HMRC can’t easily go to the courts to enforce GAAR. To do so it will need permission from a panel of experts who will give their opinion as to whether the arrangements in question constitute a reasonable course of action. The panel is chaired by Patrick Mears, senior tax partner at law firm Allen and Overy. Other members are Michael Hardwick (a consultant at law firm Linklaters), David Heaton (a partner in accountancy firm BakerTilly and chairman of the Tax Faculty of the Institute of Chartered Accountants in England Wales), Brian Jackson (vice-president for group tax at Burberry Group plc, previously tax partner at KPMG), Sue Laing (a partner at law firm Boodle Hatfield), Gary Shiels (business consultant) and Bob Wheatcroft (a partner in accountancy firm Armstrong Watson). The panel members are unpaid and this inevitably favours businesses who can bear the cost of seconding staff.

If matters reach a court, then judges need to take into account the opinion of the GAAR Advisory Panel given to the HMRC. No doubt, to secure legitimacy some initial cases may be undertaken, but the long term prospects for GAAR’s effectiveness are bleak because any benchmarks established will apply to businesses represented on the GAAR panel too.

Embedded interests

The brief examples cited in this article show that business interests are deeply embedded within the state policymaking apparatus. There is little effective action against companies engaged in organised tax avoidance.

A popular view associates corruption with violation of laws to gain undue private advantage. Such a view is limited as it takes no account of how private interests are embedded within the system at the expense of wider social interests. As the brief discussion of the three episodes in British government policy making illustrated here, policy fora often function as a market where those with the financial and political resources are able to access the policymaking apparatus to influence public choices. Under the guise of technical expertise, corporations are able to second staff to important policymaking committees to shape laws that prioritise their interests. By bearing the cost of secondments to legislative committees, corporations are effectively renting access to public policymaking arenas (Johnston, 2005).
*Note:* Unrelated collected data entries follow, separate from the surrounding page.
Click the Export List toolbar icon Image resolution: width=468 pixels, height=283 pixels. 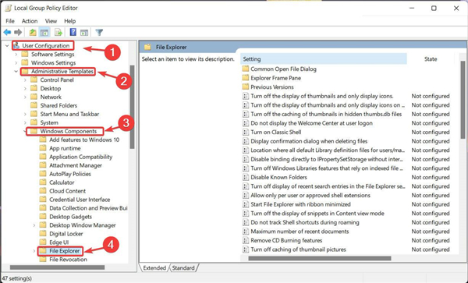[x=59, y=32]
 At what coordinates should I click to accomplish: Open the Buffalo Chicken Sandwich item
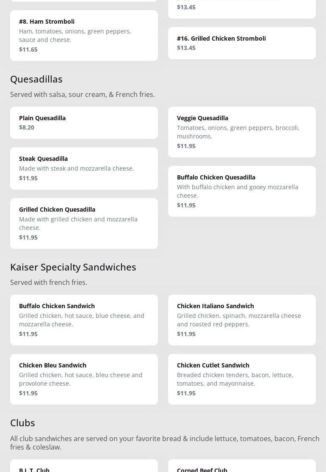click(x=84, y=320)
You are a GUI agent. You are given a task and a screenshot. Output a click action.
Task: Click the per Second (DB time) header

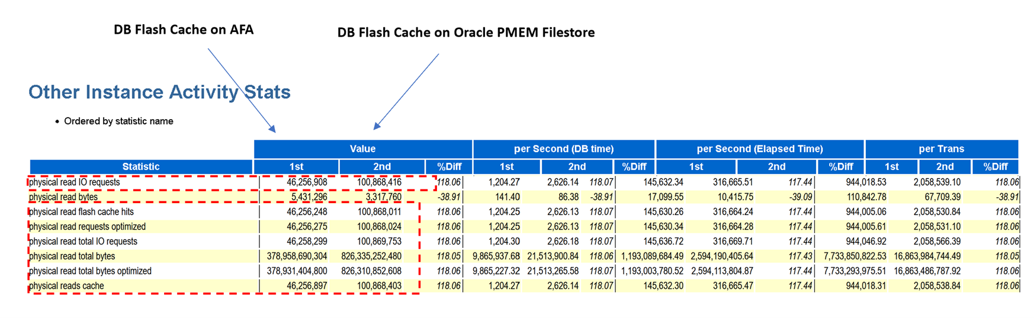[x=564, y=149]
Corporate interests are given special privileges to write laws and shackle the law enforcement powers of HMRC. This market for influence increases corporate profits, but leaves ordinary citizens with the possibility of either paying higher taxes to support a crumbling social infrastructure, or foregoing hard won social rights such as education, healthcare and pensions. Thus the state could enhance its social legitimacy by exposing corporate wrongdoings, but evidently there is little political will to scrutinise corporate capture of public policymaking and prioritise citizens’ concerns.
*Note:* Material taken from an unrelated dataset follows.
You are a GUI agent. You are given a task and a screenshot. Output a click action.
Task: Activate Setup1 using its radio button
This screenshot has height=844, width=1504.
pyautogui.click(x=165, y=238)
Prem Sikka is Professor of Accounting, Centre for Global Accountability, University of Essex

References

Johnston, M. (2005), Syndromes of Corruption: Wealth, Power, and Democracy, Cambridge: Cambridge University Press.

Mitchell, A. and Sikka, P. (2011), The Pin-Stripe Mafia: How Accountancy Firms Destroy Societies, Basildon: Association for Accountancy & Business Affairs.
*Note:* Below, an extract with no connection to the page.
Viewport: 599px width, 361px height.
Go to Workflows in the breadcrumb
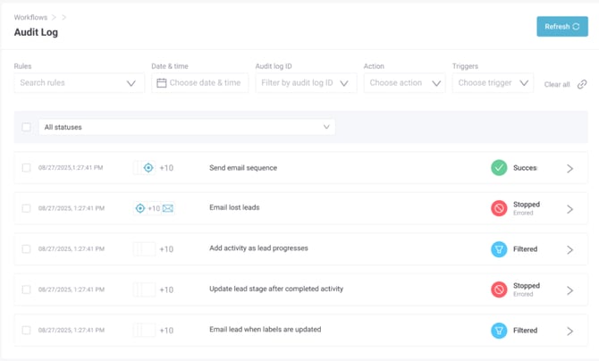click(x=30, y=17)
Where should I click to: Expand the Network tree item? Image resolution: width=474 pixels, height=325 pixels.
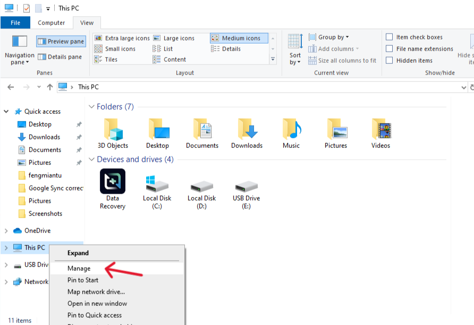[6, 281]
National Audit Office (2012), Tax avoidance: tackling marketed avoidance schemes, London: The Stationery Office.

Sikka, P. and Willmott, H. (2010), ‘The Dark Side of Transfer Pricing: Its Role in Tax Avoidance and Wealth Retentiveness’, Critical Perspectives on Accounting, 21(4): pp. 342-356.

UK House of Commons Public Accounts Committee (2013a), Tax avoidance: tackling marketed avoidance schemes, London: House of Commons.

UK House of Commons Public Accounts Committee (2013b), Tax avoidance: the role of large accountancy firms, London: House of Commons.